The majority of people, I am guesstimating, are probably better at talking than they are at listening. We all have instances when we realise we’ve lost track of a conversation because something else is playing on our minds and, of course, we all interrupt. But that can be a conversational interruption, to empathise or probe for more information, or to gain clarification before a conversation continues further.
Sometimes you may interrupt simply because you are so excited and passionate about the conversation that is taking place. But it’s just as likely that you know a person who interrupts constantly, shuts your conversation down before it’s even begun, and generally appears to have no listening skills whatsoever. Imagine if you’re that person? Perhaps the perceived rudeness of the interruptor is actually a desperate bid to just get you to shut the hell up, after your hour-long soliloquy. Mortifying. But how many of us are self-aware enough to realise it?
This seems such a shame when you really think about it, because even idle chit-chat conveys something that a person is trying to get across. Not only is it rude not to listen, it also demonstrates a lack of care, and perhaps a preoccupation with oneself.
It’s especially important that our children are listened to. If they are not, then eventually they’ll stop bothering to tell us things. My youngest daughter rarely stops talking but, however frustrating, I do try hard to stop and listen (and then silently tear my hair out in another room), because she needs to feel valued. I also like the fact that she admits a wide variety of things to me, both good and bad, and mischievous, and I hope that she does feel listened to. It tests my sanity, but I try to see past the babble about her soft toys and cling to the sparkly glimmers of humour, anecdotes, and highs and lows of her day.
When I was at school myself, the teacher who inspired me to become one, told our class that listening was one of the most important things you can do for another person. If somebody has a problem or something to share, then simply listening – and not necessarily giving any advice whatsoever – can help them immeasurably. In fact, it’s a compliment that they’re willing to tell you.
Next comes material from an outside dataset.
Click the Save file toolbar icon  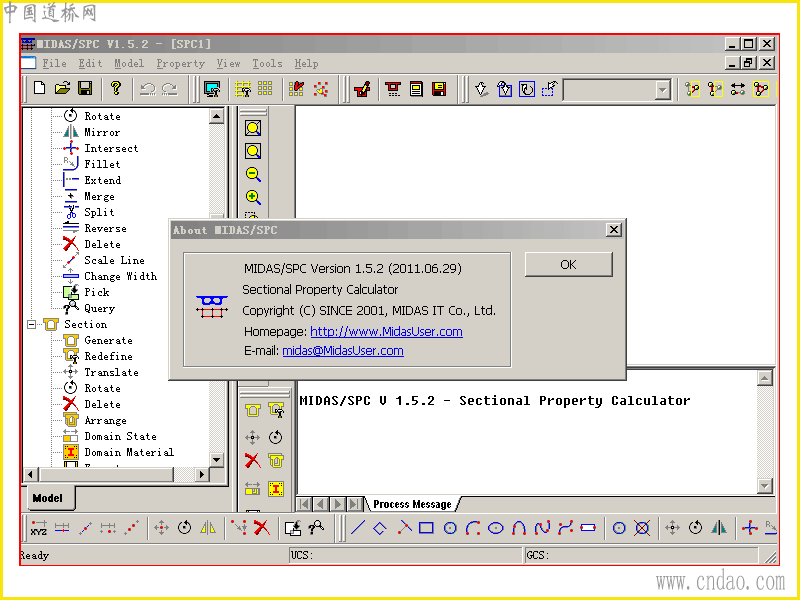pos(85,89)
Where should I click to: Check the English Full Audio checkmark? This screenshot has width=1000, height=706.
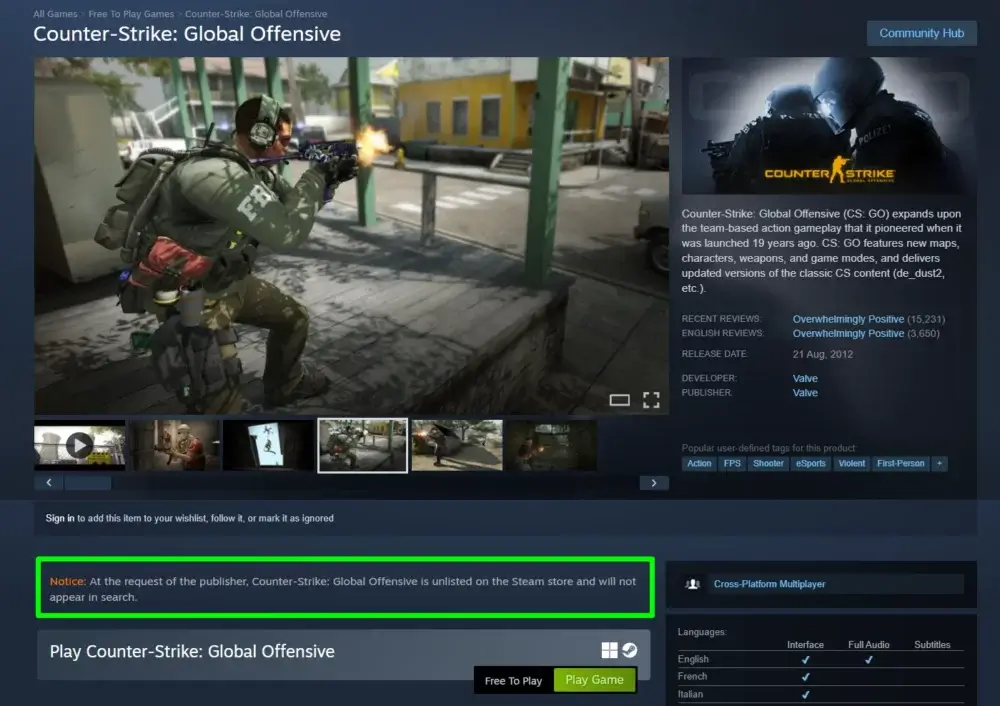pyautogui.click(x=869, y=659)
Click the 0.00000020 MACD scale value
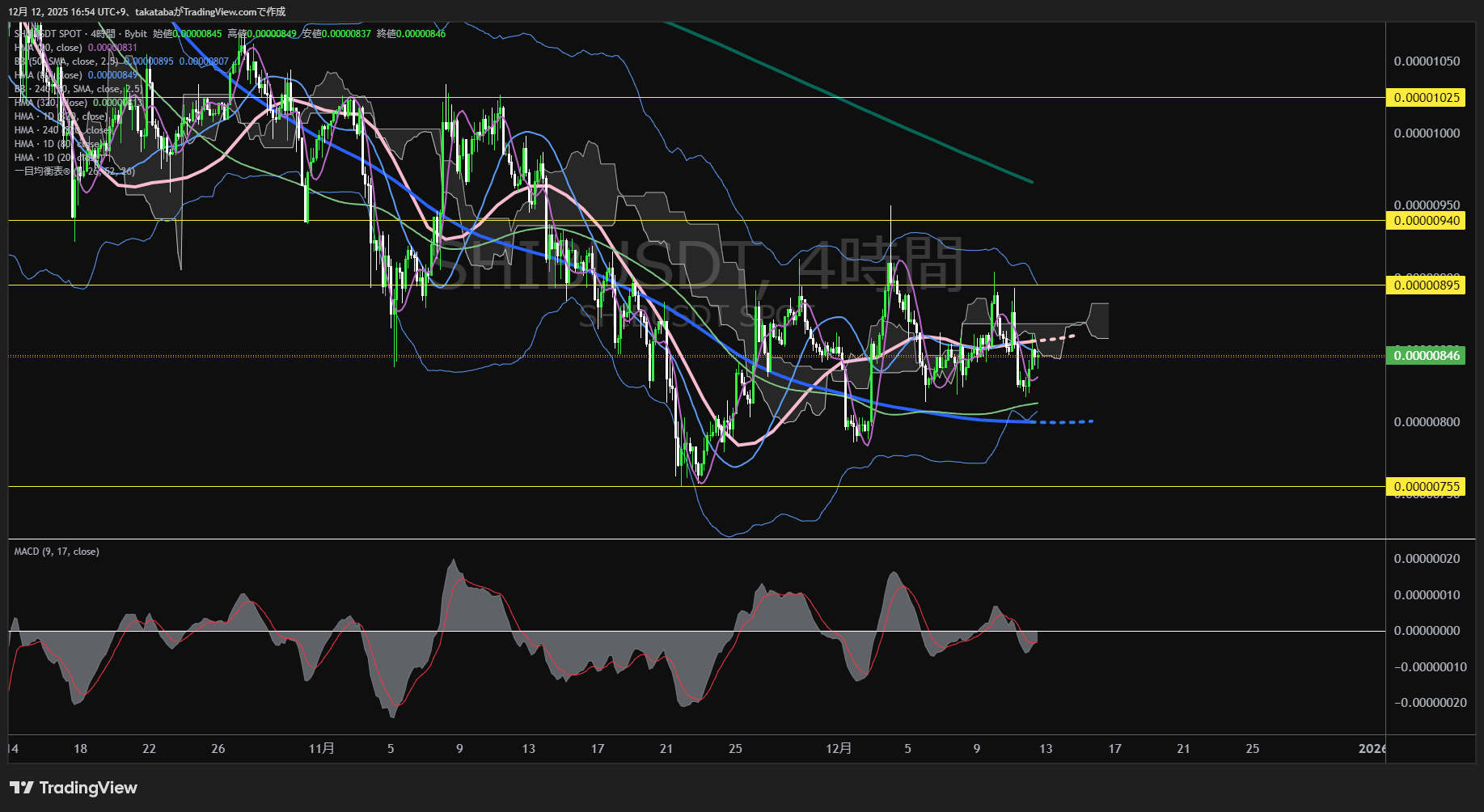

Being listened to enables us to begin processing our problems. It isn’t always an easy task, it can be worrying or draining, depending on what we are listening to, but it is an important one. If you have a friend who is both willing and able to simply sit and allow you to offload for however long is necessary to your emotional well-being, then they are a friend indeed.
Alternatively, if you have a friend who likes to listen to no-one but themselves, then perhaps you need to re-evaluate your definition of ‘friend’, and pop them back under the ‘acquaintance’ stone. If somebody can’t respect the fact that you are choosing them, in amongst a sea of many, to share the details of your one and only existence with, then cast your friendship net adrift elsewhere and leave them to the flotsam and jetsam of their own monologue.